Mahasiswa UNY Bikin Alat Peringatan Tsunami yang Terhubung Pengeras Suara Masjid

Mahasiswa UNY dengan alat pendeteksi dini bencana tsunami, yang bisa tersambung dengan pengeras suara masjid, Selasa (2/7/2019). - Harian Jogja/Uli Febriarni
03 Juli 2019 21:57 WIB Uli Febriarni Sleman Share :

Harianjogja.com, JOGJA—Tim Program Kreativitas Mahasiswa (PKM) Karya Cipta 2019 Universitas Negeri Yogyakarta yang terdiri dari mahasiswa Teknik Mekatronika Fakultas Teknik UNY, yaitu Riza Atika, Anung Endra Raditya dan, Rohsan Nur Marjianto, membuat alat deteksi dini (early warning system) untuk bencana tsunami yang terhubung dengan pelantang masjid.

Riza Atika mengatakan tim merancang alat peringatan dini tsunami dengan cara mengunduh data dari alamat web resmi milik BMKG dengan komputer personal mini. Data tadi menjadi data mentah informasi valid yang kemudian diolah. Bila data lokasi sesuai dengan lokasi yang akan terdampak tsunami, data dikirim lewat pesan pendek (SMS).

“Data kemudian diterima dan pengeras suara tempat ibadah berbunyi," ungkapnya, Selasa (2/7).

Rohsan Nur Marjianto menjelaskan ada beberapa alat dan bahan yang dibutuhkan dalam membuat alat deteksi tersebut. Cara kerjanya, sistem alat deteksi dini tsunami berfungsi sebagai pengolah data informasi gempa yang didapatkan dari pusat data milik BMKG. “Data dan informasi ini dapat diakses secara bebas oleh masyarakat,” kata dia.

Pengolahan data, kata dia, dilakukan dengan metode HTTP Request ke server BMKG secara berkala setiap lima menit sekali. Nantinya permintaan data akan direspons oleh server BMKG dengan mengirimkan data format XML yang berisi data gempa terkini.

Senjutnya, setelah data diterima oleh alat pengendali sistem peringatan, data akan diverifikasi. Bila valid,  maka akan langsung mengaktifkan alarm pada pelantang suara tempat ibadah. Di saat yang sama juga ditampilkan secara visual informasi gempa melalui layar dot matriks.

"Alat ini akan selalu memperbaharui data kejadian gempa secara berkala setiap lima menit, sehingga diharapkan dapat memberikan peringatan bahaya tsunami sedini mungkin," paparnya.

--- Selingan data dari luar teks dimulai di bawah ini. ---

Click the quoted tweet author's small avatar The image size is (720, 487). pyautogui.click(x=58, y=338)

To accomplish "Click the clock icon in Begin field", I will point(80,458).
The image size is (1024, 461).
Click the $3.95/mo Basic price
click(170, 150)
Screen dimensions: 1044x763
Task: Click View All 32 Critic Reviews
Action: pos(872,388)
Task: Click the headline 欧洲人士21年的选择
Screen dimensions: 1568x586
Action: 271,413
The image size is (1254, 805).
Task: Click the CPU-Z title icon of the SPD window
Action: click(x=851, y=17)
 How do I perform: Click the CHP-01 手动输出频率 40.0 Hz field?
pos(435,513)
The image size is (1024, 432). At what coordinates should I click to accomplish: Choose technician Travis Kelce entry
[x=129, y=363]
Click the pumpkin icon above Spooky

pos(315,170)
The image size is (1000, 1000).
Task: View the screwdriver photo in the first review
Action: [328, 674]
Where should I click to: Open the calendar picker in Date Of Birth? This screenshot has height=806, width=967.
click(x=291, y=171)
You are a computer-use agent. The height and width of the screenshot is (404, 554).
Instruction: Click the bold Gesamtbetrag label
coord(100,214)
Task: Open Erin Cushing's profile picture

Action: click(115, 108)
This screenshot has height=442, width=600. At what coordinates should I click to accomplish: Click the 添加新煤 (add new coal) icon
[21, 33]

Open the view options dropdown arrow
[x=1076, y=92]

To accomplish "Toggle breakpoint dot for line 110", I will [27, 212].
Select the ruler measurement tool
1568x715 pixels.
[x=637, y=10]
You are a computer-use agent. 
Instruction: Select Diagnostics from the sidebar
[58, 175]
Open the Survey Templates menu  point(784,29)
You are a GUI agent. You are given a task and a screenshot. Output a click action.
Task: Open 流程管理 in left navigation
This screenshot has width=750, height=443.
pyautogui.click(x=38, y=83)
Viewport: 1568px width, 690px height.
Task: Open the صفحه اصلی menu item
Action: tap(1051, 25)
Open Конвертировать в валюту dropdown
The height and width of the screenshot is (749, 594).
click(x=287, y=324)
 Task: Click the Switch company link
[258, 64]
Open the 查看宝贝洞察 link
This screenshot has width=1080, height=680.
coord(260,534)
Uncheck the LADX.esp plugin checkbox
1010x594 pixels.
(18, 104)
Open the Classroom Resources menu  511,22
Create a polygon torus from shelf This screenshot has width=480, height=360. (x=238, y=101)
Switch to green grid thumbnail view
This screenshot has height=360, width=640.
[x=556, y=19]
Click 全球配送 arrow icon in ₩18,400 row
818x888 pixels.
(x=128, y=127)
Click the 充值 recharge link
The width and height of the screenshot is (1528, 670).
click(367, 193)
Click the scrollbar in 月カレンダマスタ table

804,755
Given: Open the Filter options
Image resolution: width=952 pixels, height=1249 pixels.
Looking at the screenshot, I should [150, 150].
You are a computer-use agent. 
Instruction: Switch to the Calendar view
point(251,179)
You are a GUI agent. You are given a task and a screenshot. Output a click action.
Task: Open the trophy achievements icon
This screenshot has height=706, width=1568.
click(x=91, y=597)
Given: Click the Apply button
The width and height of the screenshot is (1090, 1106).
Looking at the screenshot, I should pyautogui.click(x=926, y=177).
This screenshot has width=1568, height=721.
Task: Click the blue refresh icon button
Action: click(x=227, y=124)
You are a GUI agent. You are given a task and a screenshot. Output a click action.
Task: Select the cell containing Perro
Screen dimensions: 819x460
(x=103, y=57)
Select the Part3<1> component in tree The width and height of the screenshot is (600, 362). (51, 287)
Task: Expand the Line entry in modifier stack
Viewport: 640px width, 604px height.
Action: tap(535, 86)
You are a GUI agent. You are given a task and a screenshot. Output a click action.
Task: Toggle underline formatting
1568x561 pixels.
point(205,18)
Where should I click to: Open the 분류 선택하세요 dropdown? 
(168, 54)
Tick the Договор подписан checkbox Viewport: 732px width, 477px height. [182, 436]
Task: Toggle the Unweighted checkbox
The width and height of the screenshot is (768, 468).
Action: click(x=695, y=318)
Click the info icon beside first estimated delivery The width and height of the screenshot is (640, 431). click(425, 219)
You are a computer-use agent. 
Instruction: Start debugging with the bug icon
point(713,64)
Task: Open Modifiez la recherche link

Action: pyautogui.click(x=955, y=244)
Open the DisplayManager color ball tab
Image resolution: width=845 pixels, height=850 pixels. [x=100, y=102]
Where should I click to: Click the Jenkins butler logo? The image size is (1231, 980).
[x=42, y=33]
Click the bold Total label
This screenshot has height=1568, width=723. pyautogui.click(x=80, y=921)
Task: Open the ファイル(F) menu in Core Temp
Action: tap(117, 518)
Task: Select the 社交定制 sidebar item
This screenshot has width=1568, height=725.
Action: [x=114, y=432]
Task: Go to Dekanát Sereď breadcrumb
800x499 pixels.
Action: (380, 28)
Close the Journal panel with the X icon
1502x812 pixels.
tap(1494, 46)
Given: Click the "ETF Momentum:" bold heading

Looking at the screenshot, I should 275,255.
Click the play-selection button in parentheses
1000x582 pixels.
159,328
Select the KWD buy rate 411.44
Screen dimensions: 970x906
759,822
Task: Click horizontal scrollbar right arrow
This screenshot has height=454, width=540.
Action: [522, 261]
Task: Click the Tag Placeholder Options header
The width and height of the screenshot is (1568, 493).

Anung Endra Raditya menambahkan alat ini diciptakan untuk mempercepat penyampaian peringatan adanya tsunami. "Karena selama ini penyampaian informasi tsunami harus melewati banyak instansi terkait untuk dapat menyalakan sirene. Sekaligus menciptakan alat yang murah dan dapat dijangkau berbagai segmen masyarakat, agar dapat meminimalisasi korban bencana tsunami," ucapnya.

Pengeras suara pada tempat ibadah dipilih karena tempat ibadah merupakan objek yang dekat dan selalu berada di tengah-tengah masyarakat umum.